Nicht jede Erbschaft ist automatisch ein finanzieller Gewinn. Enthält der Nachlass hohe Schulden oder unbekannte Verpflichtungen, kann es sinnvoll sein, die Erbschaft auszuschlagen, um nicht für die Verbindlichkeiten des Erblassers haften zu müssen. Die Ausschlagungsfrist beträgt grundsätzlich sechs Wochen ab dem maßgeblichen Fristbeginn. In bestimmten Fällen mit Auslandsbezug verlängert sich die Frist auf sechs Monate. Da die Frist schnell verstreichen kann, ist eine frühzeitige Beratung durch einen Rechtsanwalt für Erbrecht in Pforzheim sinnvoll.
In unserer Kanzlei Schliffka und Schwab erleben wir immer wieder, dass Betroffene zunächst nicht wissen, welchen tatsächlichen Wert der Nachlass hat oder welche Schulden bestehen. Wir unterstützen Erben aus Pforzheim, Karlsruhe und der umliegenden Region dabei, die Vermögenslage kurzfristig zu prüfen und die bestehenden Handlungsmöglichkeiten abzuwägen.

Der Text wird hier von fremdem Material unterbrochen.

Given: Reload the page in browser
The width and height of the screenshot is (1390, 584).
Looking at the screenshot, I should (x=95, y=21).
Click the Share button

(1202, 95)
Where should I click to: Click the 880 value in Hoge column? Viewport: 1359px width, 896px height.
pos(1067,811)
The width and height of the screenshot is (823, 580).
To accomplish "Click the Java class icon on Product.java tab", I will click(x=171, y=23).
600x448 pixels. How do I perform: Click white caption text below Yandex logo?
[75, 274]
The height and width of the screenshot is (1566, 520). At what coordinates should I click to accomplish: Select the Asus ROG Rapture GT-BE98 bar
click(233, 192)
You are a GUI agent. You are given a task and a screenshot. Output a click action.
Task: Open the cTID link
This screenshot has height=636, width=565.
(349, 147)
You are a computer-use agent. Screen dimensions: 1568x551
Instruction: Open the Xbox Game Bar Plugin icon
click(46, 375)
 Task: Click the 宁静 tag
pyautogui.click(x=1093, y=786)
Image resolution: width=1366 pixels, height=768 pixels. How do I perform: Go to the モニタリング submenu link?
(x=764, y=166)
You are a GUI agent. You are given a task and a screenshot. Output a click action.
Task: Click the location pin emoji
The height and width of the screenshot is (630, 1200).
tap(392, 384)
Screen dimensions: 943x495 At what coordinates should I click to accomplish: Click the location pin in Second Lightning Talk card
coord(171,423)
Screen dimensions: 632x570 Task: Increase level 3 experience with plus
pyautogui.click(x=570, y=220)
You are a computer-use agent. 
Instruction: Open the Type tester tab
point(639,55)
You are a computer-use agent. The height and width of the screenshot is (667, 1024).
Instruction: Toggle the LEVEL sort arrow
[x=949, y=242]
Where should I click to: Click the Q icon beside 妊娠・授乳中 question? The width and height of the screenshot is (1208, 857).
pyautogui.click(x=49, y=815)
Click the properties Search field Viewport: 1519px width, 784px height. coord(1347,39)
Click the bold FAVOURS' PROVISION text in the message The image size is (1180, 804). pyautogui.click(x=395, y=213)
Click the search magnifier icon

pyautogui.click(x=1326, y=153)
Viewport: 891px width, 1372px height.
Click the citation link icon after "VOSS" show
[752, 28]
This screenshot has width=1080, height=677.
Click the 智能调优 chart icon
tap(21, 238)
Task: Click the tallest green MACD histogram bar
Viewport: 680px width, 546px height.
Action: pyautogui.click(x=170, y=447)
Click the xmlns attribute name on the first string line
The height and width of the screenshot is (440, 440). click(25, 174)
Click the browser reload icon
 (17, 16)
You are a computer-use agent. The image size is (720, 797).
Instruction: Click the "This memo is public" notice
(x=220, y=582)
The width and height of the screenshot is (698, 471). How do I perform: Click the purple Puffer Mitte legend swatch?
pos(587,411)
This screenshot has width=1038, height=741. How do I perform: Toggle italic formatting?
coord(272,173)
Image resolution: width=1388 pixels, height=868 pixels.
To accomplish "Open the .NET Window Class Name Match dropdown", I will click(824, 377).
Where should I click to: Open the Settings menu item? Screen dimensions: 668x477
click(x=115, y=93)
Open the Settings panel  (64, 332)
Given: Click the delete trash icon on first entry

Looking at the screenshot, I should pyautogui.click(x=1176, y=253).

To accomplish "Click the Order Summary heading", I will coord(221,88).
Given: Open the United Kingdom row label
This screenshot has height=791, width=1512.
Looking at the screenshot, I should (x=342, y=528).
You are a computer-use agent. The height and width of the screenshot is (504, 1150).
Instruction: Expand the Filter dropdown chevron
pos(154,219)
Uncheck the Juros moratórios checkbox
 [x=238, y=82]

Ist eine Ausschlagung nicht mehr möglich oder im konkreten Fall nicht sinnvoll, können weitere Möglichkeiten zur Beschränkung der Erbenhaftung geprüft werden. Dazu gehören beispielsweise die Nachlassverwaltung oder eine Nachlassinsolvenz. Auch bei minderjährigen Erben – etwa wenn Kinder aufgrund der gesetzlichen Erbfolge zu Erben werden – sind besondere rechtliche Voraussetzungen und Formvorschriften zu beachten.